*Exercise input*
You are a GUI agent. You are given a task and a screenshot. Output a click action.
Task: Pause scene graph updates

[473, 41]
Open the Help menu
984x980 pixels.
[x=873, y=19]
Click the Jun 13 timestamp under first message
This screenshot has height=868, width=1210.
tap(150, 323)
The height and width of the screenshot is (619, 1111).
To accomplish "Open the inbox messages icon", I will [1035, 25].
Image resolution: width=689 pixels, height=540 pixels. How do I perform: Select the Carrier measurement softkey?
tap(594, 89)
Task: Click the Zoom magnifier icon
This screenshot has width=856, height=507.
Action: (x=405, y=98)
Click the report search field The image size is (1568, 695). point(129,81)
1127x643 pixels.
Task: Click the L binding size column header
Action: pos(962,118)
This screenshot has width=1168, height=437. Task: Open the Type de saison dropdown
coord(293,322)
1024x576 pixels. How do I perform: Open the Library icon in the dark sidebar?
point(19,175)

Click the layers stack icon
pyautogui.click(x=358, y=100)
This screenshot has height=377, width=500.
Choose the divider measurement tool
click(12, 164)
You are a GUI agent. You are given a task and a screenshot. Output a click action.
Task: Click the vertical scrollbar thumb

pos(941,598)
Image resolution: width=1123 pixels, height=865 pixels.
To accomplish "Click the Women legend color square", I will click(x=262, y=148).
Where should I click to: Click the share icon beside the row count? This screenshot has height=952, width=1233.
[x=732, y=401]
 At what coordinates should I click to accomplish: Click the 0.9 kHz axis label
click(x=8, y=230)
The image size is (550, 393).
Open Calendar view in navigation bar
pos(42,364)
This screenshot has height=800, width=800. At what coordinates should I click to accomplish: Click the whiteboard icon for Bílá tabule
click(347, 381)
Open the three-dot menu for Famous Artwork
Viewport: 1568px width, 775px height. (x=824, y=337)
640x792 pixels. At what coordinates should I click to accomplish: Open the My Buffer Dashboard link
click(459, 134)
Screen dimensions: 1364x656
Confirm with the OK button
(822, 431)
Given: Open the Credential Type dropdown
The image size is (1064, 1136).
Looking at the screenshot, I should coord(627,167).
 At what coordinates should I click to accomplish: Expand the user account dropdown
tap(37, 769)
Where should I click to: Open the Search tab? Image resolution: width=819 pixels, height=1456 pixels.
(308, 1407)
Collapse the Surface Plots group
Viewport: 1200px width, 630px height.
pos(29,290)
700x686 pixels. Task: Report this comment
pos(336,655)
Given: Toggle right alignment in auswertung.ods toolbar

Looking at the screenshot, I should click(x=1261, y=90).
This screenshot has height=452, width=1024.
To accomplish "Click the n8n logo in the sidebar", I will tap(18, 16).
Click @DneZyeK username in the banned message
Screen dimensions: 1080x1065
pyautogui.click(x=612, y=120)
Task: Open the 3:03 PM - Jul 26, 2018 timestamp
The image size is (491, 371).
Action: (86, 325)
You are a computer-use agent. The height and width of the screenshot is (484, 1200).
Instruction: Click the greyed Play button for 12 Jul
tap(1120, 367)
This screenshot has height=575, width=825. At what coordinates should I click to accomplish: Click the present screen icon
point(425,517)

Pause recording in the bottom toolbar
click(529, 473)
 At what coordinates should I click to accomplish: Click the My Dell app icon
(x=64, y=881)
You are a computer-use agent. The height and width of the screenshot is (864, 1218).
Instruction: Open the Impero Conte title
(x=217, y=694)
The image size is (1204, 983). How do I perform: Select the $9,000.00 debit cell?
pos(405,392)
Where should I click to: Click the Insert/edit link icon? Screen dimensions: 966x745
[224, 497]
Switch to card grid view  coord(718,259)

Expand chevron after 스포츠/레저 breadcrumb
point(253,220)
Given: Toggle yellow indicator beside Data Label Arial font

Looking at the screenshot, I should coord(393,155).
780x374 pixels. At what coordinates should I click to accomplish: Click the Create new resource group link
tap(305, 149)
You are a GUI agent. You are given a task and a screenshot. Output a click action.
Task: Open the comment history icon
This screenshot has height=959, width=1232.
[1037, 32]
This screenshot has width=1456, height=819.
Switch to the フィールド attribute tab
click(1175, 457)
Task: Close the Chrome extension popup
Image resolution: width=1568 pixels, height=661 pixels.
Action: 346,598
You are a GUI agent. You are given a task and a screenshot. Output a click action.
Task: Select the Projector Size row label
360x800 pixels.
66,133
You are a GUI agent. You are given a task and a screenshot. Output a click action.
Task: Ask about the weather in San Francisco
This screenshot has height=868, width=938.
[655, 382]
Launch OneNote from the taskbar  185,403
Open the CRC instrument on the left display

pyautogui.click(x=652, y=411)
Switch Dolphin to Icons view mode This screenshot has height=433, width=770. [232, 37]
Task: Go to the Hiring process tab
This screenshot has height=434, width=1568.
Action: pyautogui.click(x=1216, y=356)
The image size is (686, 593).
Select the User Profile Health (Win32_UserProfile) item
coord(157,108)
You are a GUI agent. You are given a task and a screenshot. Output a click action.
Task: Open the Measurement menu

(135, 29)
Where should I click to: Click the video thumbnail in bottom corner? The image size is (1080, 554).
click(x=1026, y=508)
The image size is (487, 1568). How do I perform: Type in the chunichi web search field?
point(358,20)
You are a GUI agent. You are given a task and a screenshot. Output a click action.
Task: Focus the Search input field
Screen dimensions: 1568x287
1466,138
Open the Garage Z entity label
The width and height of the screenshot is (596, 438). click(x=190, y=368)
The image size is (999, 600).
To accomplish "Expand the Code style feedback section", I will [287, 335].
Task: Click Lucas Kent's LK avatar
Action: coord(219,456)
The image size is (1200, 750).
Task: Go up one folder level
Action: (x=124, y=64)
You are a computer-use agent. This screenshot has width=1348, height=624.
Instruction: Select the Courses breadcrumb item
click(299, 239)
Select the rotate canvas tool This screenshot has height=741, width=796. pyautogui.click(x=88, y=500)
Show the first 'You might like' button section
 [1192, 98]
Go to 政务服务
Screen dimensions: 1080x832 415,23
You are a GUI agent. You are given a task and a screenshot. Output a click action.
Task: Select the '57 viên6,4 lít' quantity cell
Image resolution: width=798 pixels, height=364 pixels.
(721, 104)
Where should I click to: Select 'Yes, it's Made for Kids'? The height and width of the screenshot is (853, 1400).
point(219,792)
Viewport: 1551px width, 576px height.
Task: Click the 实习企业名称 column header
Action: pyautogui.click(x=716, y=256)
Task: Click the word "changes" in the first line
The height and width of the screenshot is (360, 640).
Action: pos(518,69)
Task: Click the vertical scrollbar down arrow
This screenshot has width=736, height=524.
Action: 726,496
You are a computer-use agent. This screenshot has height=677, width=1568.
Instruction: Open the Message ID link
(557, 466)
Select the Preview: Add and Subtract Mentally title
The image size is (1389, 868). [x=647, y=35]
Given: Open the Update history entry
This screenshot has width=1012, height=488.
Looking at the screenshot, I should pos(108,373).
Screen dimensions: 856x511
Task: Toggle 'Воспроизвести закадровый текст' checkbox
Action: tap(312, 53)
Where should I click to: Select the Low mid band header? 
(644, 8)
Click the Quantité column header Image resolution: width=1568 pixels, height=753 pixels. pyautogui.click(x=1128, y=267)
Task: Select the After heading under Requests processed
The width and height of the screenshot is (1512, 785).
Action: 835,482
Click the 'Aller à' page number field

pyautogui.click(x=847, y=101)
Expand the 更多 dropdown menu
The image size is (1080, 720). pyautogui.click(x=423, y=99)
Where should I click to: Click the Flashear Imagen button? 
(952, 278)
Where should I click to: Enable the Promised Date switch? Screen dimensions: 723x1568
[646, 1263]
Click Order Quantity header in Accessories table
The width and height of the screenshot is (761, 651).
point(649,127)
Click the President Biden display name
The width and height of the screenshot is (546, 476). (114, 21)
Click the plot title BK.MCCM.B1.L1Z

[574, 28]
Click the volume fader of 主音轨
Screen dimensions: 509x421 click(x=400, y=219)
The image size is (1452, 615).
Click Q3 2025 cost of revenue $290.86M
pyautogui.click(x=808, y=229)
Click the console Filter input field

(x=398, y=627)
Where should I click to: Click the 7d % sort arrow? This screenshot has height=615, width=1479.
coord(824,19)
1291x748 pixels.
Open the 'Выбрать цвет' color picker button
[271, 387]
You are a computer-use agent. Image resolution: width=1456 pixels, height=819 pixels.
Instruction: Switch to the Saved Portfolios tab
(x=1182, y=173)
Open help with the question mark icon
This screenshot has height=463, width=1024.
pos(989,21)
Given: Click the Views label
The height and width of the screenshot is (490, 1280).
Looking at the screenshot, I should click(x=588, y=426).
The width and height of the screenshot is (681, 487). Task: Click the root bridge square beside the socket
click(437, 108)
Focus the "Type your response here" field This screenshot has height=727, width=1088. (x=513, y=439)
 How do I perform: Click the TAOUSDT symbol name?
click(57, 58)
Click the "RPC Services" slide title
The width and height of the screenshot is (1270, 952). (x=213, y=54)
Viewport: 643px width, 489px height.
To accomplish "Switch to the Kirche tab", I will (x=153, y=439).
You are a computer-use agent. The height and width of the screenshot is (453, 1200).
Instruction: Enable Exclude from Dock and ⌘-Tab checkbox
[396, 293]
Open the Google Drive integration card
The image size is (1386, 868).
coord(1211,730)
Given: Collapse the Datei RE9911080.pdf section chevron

*Task*
Find the lines in the data that hold the word "under". Reply with how many there are and nothing more.

*Solution to the problem*
2